Thursday Morning that is the Briefing Industrial Training for us (Adv Dip yr1), I felt I lack of confident in Industrial Training after the special guest gave the talk and my soft skill not good enough. I afraid I might be failed the interview section. Andrew... Andrew... be strong in your life, don't be afraid. God will guide you (me) everyday.

I hope God can helps me whatever the problem come to me even though I seldom pray for God and I hope He will forgive me.

Friday, 7 August 2009

Is friendship forever

In my past experience has told me that the friendship is no forever but we need friend in our life. Wtihout friend, is it difficult to survive? Sometimes I ask myself is the friend important or not. It is, actually, important. Therefore, I really seldom make a friend in society and FRIEND sometime give the troublesome to you then they will blame you after I help them.
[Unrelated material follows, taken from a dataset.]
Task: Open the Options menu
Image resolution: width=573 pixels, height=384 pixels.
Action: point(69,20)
I think I am a fool person in this society that always exploited by friend. For example; FRIEND ask for help from me in order to borrow the library book. HE, in fact, has their own ID card and they did not resgister. Later, I can only help him for two times. Because he had ordered the book and the supplier did not come. So, my FRIEND blame me and stop talking with me.

But for me, it is not my fault that I want help to renew the book. On the other hand, a FRIEND word tuns into ENEMY for my life. So, how should I overcome it......haiz. It is no choice because I too believe my FRIEND. The FRIEND we can not choose whether wanna make with him/her because we need the FRIEND to support our business sometime.

That is only one example which i shown above, I had facing the different problem with the FRIEND. So, I very disappointed of myself who really can not trust a FRIEND and I think it will give me some experience to observe how a FRIEND looks like. In my past experience, it can be shown that a FRIEND exploits me to do something for them sometime and then I will reject when they ask me to help next time. Neverthless, I no will to help them anymore they try to avoid me and stop to talk with me. I will think what was happened of the event when I free.

Moreover, I will take the time or before sleep I think back who is fault and to change myself. As the result, I just ignore it what was happened that a FRIEND I will try to forgive them. As a christian, I should forgive them and may GOD guide me and forgive me about my personal style to treat a FRIEND. Whatever it is still a FRIEND or not, I say to myself don't be sad, everything will be all right except FRIEND would not forever untill I leave my life.